Nicht so das für diese Aufführungsserie aufgebotene Paar Elina Garanča – Jonas Kaufmann. Die können spielen, dass einem heiß und kalt abwechselnd wird, sie können sich aneinander entzünden und sich und das Publikum so in die wildesten Stimmungen versetzen.

Das ist ja auch das, was man von dieser Paar-Konstellation erwarten durfte. Zwar konnte die Garanča mit der natürlichen Erotik, die ihre Wiener „Vertreterin“ Nadia Krasteva in so reichem Maße zu bieten hatte, weder mit ihrer eher höhenorientierten Stimme noch mit ihrer langen Gestalt so recht mithalten; aber sie spielte diese Erotik ziemlich erfolgreich und erschütterte damit den zunächst doch so braven José. Für diesen hatte man mit Jonas Kaufmann das tenorale Nonplusultra, stimmlich, optisch, darstellerisch – was soll es da noch zu kritisieren geben; so ein Gottesgeschenk sollte man einfach nur genießen!

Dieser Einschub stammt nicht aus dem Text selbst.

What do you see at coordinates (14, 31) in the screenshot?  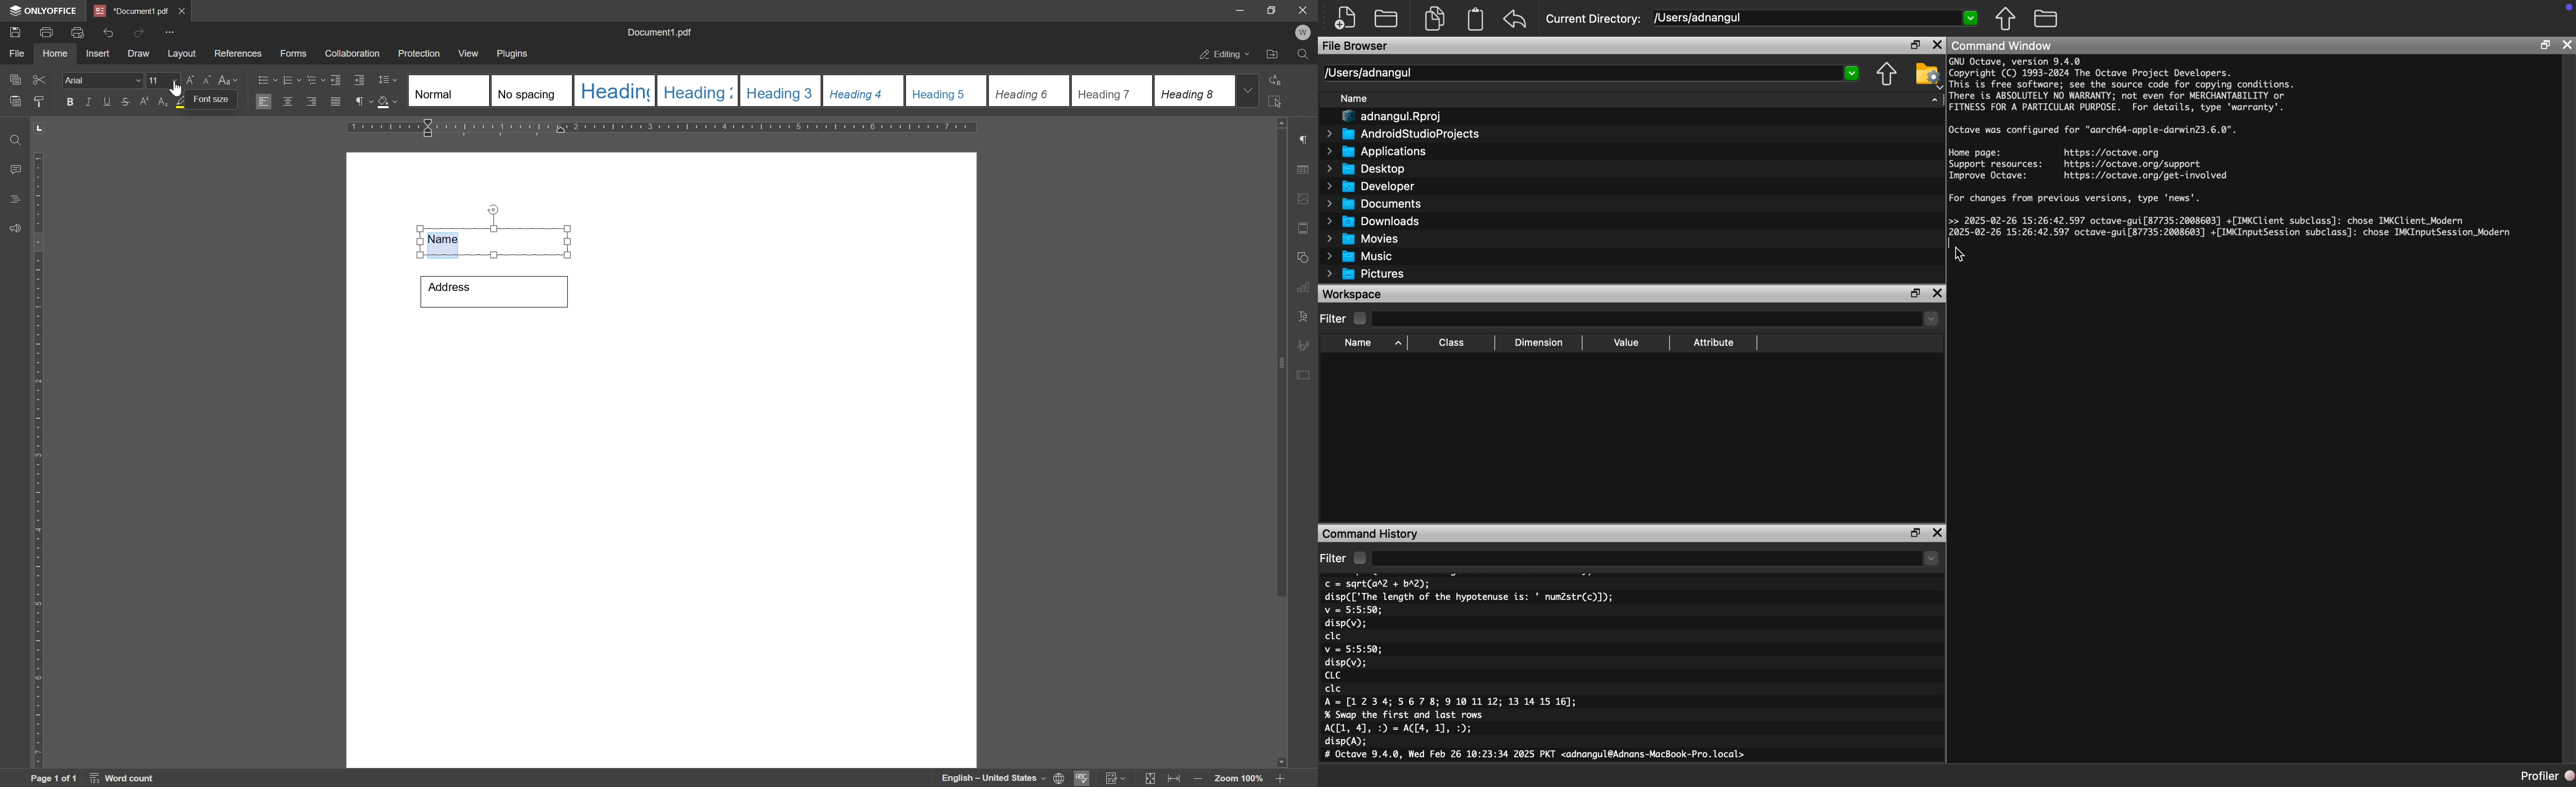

Genia Kühmeier sang die Micaëla mit geradezu ätherischen Tönen zwar wunderschön, zeigte aber das verschreckteste Hascherl, das man hier seit langer Zeit in dieser Rolle zu sehen bekommen hatte. Überraschend, wie wenig Kapital Ildebrando D’Arcangelo aus seiner vermeintlichen Torero-Idealerscheinung (Escamillo) zu schlagen weiß. Auch überraschte hier das gar nicht große Volumen seines Basses. Da machte ihm der Bass von Christian van Horn (Zuniga) hübsch Konkurrenz. Sehr erfreulich auch der Bariton John Chest als Morales, der kürzlich als Dandini in der Opernstudio-Cenerentola einen tollen Erfolg feiern durfte.

Bei den Schmugglern trugen Anaïk Morel (Mercedes) und Christin Rieger (Dancairo) die Krone davon, während Kevin Conners (Remendado) und die bei dieser Aufführung ungewöhnlich scharfstimmige Lana Kos (Frasquita) ordentlich ihre Pflicht erfüllten.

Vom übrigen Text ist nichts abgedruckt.